Google's dev tools are evolving to better integrate into the workflow

Jul 5, 2013 18:31 GMT  ·  By
Google Chrome's dev tools are evolving to better integrate into the workflow
   Google Chrome's dev tools are evolving to better integrate into the workflow

Google Chrome's recently introduced feature Workspaces for the dev tools could prove a great improvement in the way web developers work. It makes it possible to integrate the dev tools and Chrome itself with your tools, even if that's just a text editor.

In the very latest updates, Chrome dev tools support syntax highlighting for quite a lot of programing and scripting languages, many more than the ones Chrome can run.

Interesting among those is support for Sass. Along with the Workspaces feature, this makes it possible to change a page's style from the Chrome dev tools and have those changes pushed to the original .scss file.

This works great with network resources, but for local files a few more steps are needed, as Google explains.

"This feature generally works flawlessly if you're using DevTools Workspaces (2) with network resource mapping set up," the company explained.
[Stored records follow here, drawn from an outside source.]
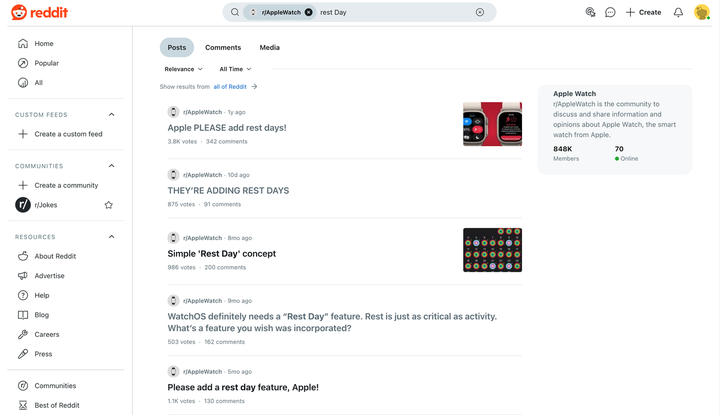Viewport: 720px width, 415px height.
Task: Go to Popular feed
Action: (x=46, y=63)
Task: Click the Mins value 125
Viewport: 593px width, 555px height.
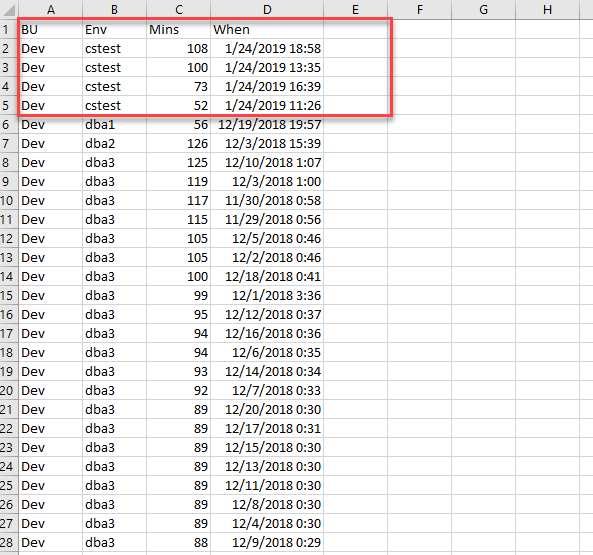Action: pos(179,163)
"If you don’t want to rely on the mapping and prefer to save network resources locally using the 'Save As...' resource context menu item in the Sources panel, some additional configuration is required," it added.

"In order to ensure that CSS reloading occurs as expected, your HTTP server MUST send the 'Last-Modified' response header when serving the *.css and *.scss files," it explained.
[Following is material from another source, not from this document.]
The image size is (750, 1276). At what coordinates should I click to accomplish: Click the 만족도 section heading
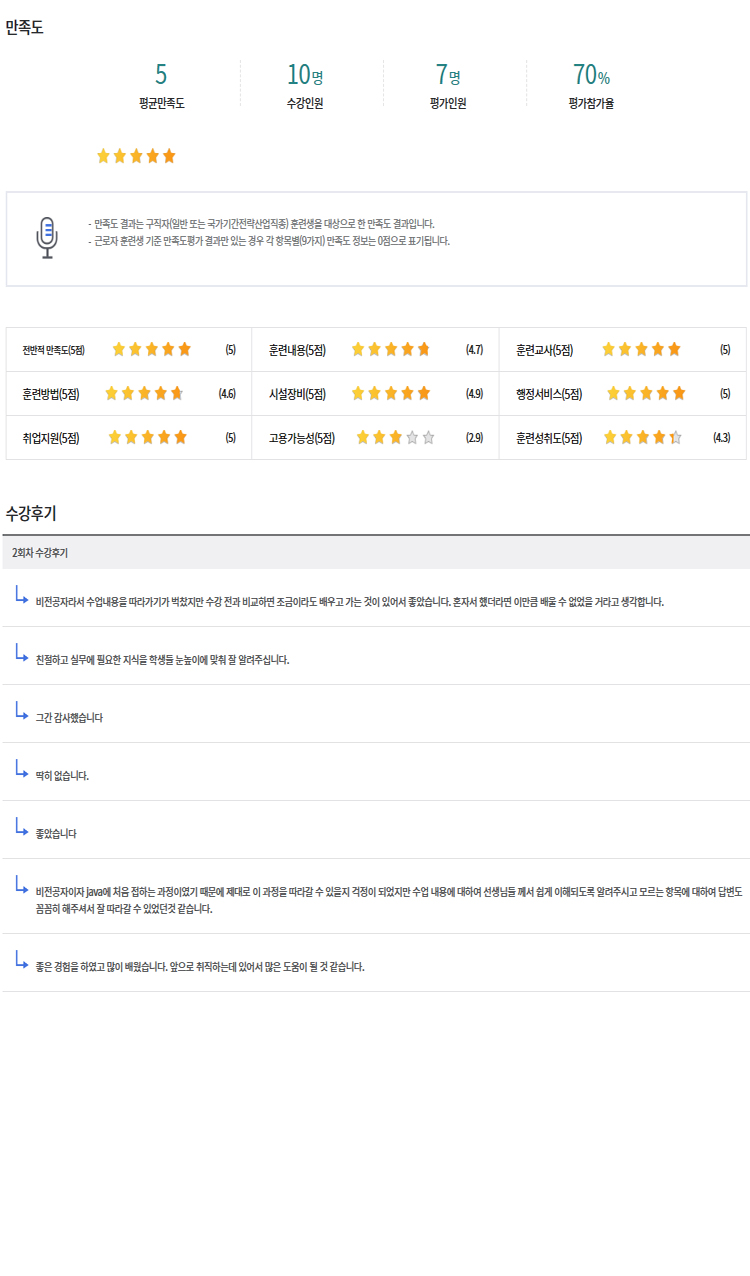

Google also has some advice on setting up a HTTP server to push the 'Last-Modified' header for stylesheet files. It also points to a comprehensive tutorial on getting Chrome's dev tools to work with Sass files.
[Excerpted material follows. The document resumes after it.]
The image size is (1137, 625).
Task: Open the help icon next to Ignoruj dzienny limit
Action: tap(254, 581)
The feature is still experimental, so you need to first enable the "Developer Tools experiments" in the Chrome flags section, if it's not enabled already. Then, in the dev tools settings, go to the Experiments section and check the mark next to "Sass stylesheet debugging." Restart the dev tools and the feature should be working. In the latest Chrome Canary Build, there isn't even a need to set the "Auto-reload CSS upon Cass save" timeout.